Data listing:
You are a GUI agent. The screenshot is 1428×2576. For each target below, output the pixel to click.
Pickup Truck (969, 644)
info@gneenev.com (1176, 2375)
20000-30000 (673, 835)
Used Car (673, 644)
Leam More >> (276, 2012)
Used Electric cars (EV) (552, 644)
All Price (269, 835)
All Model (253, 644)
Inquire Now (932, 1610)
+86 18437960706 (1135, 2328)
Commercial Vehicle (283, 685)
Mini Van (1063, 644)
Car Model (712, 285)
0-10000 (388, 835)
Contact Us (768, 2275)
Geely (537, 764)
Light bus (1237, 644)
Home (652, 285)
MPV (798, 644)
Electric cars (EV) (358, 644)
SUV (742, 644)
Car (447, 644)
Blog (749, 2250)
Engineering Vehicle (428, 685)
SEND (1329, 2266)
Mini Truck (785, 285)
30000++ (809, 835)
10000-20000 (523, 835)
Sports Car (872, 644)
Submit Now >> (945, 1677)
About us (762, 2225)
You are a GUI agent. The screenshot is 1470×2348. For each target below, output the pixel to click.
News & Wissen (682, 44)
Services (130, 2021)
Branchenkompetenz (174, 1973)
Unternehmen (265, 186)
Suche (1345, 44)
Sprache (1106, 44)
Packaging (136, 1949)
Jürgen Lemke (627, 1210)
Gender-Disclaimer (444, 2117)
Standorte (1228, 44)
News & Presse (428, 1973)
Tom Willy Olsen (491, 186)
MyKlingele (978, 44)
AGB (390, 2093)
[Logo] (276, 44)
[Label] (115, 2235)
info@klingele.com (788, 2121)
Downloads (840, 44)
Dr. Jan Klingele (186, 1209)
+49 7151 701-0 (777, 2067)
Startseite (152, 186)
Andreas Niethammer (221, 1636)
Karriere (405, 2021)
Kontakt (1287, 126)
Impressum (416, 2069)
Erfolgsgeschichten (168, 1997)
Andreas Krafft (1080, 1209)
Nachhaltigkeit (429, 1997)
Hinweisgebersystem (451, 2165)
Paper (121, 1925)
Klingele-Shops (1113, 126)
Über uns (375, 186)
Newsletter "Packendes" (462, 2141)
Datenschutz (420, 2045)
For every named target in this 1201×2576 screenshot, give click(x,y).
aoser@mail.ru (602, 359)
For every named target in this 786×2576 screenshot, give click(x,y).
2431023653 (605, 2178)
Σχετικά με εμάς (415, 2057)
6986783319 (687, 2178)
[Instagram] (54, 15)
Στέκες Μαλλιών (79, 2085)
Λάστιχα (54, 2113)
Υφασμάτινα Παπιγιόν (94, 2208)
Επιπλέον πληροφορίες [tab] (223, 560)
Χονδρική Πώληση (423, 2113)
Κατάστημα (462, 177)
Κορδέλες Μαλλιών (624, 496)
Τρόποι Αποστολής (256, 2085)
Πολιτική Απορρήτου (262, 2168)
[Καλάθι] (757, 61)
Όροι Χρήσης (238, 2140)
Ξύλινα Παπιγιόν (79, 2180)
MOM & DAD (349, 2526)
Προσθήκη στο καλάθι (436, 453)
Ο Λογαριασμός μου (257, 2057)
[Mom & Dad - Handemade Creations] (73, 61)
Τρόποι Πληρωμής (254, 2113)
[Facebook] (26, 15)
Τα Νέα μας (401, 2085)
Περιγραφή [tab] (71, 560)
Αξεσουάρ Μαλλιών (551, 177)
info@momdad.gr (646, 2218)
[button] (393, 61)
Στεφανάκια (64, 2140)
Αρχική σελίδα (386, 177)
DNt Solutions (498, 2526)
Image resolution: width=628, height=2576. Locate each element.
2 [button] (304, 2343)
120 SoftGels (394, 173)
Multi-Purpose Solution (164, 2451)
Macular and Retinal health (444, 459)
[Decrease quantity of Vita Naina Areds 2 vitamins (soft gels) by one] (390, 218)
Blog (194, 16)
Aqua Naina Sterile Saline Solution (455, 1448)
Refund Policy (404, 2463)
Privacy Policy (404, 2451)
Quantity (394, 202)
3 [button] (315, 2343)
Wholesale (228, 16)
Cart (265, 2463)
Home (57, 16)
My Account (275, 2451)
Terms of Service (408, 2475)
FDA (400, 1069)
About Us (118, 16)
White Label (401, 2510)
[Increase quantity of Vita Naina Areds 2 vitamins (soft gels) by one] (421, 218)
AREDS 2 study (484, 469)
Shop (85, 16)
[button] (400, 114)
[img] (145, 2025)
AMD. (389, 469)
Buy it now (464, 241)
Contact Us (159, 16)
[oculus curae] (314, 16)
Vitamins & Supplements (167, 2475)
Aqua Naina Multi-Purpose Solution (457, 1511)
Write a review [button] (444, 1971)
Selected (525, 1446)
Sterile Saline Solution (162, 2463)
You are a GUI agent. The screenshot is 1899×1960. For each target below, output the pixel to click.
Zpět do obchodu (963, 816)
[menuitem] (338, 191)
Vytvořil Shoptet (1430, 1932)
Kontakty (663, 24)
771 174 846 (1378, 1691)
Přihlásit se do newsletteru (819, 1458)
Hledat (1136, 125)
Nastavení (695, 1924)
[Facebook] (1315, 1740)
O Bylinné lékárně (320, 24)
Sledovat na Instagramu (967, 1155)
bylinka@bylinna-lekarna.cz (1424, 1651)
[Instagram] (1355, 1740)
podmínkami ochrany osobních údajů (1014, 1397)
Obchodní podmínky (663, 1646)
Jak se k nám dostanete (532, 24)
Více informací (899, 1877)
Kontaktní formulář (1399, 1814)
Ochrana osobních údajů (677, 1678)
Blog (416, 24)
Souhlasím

Instructions for the task:
In full and exactly as written, repeat the data.

Output for this task:
You are a GUI agent. The screenshot is 1428×2576. For each target below, output the pixel to click.
Pickup Truck (969, 644)
info@gneenev.com (1176, 2375)
20000-30000 (673, 835)
Used Car (673, 644)
Leam More >> (276, 2012)
Used Electric cars (EV) (552, 644)
All Price (269, 835)
All Model (253, 644)
Inquire Now (932, 1610)
+86 18437960706 (1135, 2328)
Commercial Vehicle (283, 685)
Mini Van (1063, 644)
Car Model (712, 285)
0-10000 (388, 835)
Contact Us (768, 2275)
Geely (537, 764)
Light bus (1237, 644)
Home (652, 285)
MPV (798, 644)
Electric cars (EV) (358, 644)
SUV (742, 644)
Car (447, 644)
Blog (749, 2250)
Engineering Vehicle (428, 685)
SEND (1329, 2266)
Mini Truck (785, 285)
30000++ (809, 835)
10000-20000 (523, 835)
Sports Car (872, 644)
Submit Now >> (945, 1677)
About us (762, 2225)
You are a GUI agent. The screenshot is 1470×2348. For each target below, output the pixel to click.
News & Wissen (682, 44)
Services (130, 2021)
Branchenkompetenz (174, 1973)
Unternehmen (265, 186)
Suche (1345, 44)
Sprache (1106, 44)
Packaging (136, 1949)
Jürgen Lemke (627, 1210)
Gender-Disclaimer (444, 2117)
Standorte (1228, 44)
News & Presse (428, 1973)
Tom Willy Olsen (491, 186)
MyKlingele (978, 44)
AGB (390, 2093)
[Logo] (276, 44)
[Label] (115, 2235)
info@klingele.com (788, 2121)
Downloads (840, 44)
Dr. Jan Klingele (186, 1209)
+49 7151 701-0 (777, 2067)
Startseite (152, 186)
Andreas Niethammer (221, 1636)
Karriere (405, 2021)
Kontakt (1287, 126)
Impressum (416, 2069)
Erfolgsgeschichten (168, 1997)
Andreas Krafft (1080, 1209)
Nachhaltigkeit (429, 1997)
Hinweisgebersystem (451, 2165)
Paper (121, 1925)
Klingele-Shops (1113, 126)
Über uns (375, 186)
Newsletter "Packendes" (462, 2141)
Datenschutz (420, 2045)
For every named target in this 1201×2576 screenshot, give click(x,y).
aoser@mail.ru (602, 359)
For every named target in this 786×2576 screenshot, give click(x,y).
2431023653 (605, 2178)
Σχετικά με εμάς (415, 2057)
6986783319 (687, 2178)
[Instagram] (54, 15)
Στέκες Μαλλιών (79, 2085)
Λάστιχα (54, 2113)
Υφασμάτινα Παπιγιόν (94, 2208)
Επιπλέον πληροφορίες [tab] (223, 560)
Χονδρική Πώληση (423, 2113)
Κατάστημα (462, 177)
Κορδέλες Μαλλιών (624, 496)
Τρόποι Αποστολής (256, 2085)
Πολιτική Απορρήτου (262, 2168)
[Καλάθι] (757, 61)
Όροι Χρήσης (238, 2140)
Ξύλινα Παπιγιόν (79, 2180)
MOM & DAD (349, 2526)
Προσθήκη στο καλάθι (436, 453)
Ο Λογαριασμός μου (257, 2057)
[Mom & Dad - Handemade Creations] (73, 61)
Τρόποι Πληρωμής (254, 2113)
[Facebook] (26, 15)
Τα Νέα μας (401, 2085)
Περιγραφή [tab] (71, 560)
Αξεσουάρ Μαλλιών (551, 177)
info@momdad.gr (646, 2218)
[button] (393, 61)
Στεφανάκια (64, 2140)
Αρχική σελίδα (386, 177)
DNt Solutions (498, 2526)
Image resolution: width=628, height=2576. Locate each element.
2 [button] (304, 2343)
120 SoftGels (394, 173)
Multi-Purpose Solution (164, 2451)
Macular and Retinal health (444, 459)
[Decrease quantity of Vita Naina Areds 2 vitamins (soft gels) by one] (390, 218)
Blog (194, 16)
Aqua Naina Sterile Saline Solution (455, 1448)
Refund Policy (404, 2463)
Privacy Policy (404, 2451)
Quantity (394, 202)
3 [button] (315, 2343)
Wholesale (228, 16)
Cart (265, 2463)
Home (57, 16)
My Account (275, 2451)
Terms of Service (408, 2475)
FDA (400, 1069)
About Us (118, 16)
White Label (401, 2510)
[Increase quantity of Vita Naina Areds 2 vitamins (soft gels) by one] (421, 218)
AREDS 2 study (484, 469)
Shop (85, 16)
[button] (400, 114)
[img] (145, 2025)
AMD. (389, 469)
Buy it now (464, 241)
Contact Us (159, 16)
[oculus curae] (314, 16)
Vitamins & Supplements (167, 2475)
Aqua Naina Multi-Purpose Solution (457, 1511)
Write a review [button] (444, 1971)
Selected (525, 1446)
Sterile Saline Solution (162, 2463)
You are a GUI agent. The screenshot is 1899×1960. For each target below, output the pixel to click.
Zpět do obchodu (963, 816)
[menuitem] (338, 191)
Vytvořil Shoptet (1430, 1932)
Kontakty (663, 24)
771 174 846 (1378, 1691)
Přihlásit se do newsletteru (819, 1458)
Hledat (1136, 125)
Nastavení (695, 1924)
[Facebook] (1315, 1740)
O Bylinné lékárně (320, 24)
Sledovat na Instagramu (967, 1155)
bylinka@bylinna-lekarna.cz (1424, 1651)
[Instagram] (1355, 1740)
podmínkami ochrany osobních údajů (1014, 1397)
Obchodní podmínky (663, 1646)
Jak se k nám dostanete (532, 24)
Více informací (899, 1877)
Kontaktní formulář (1399, 1814)
Ochrana osobních údajů (677, 1678)
Blog (416, 24)
Souhlasím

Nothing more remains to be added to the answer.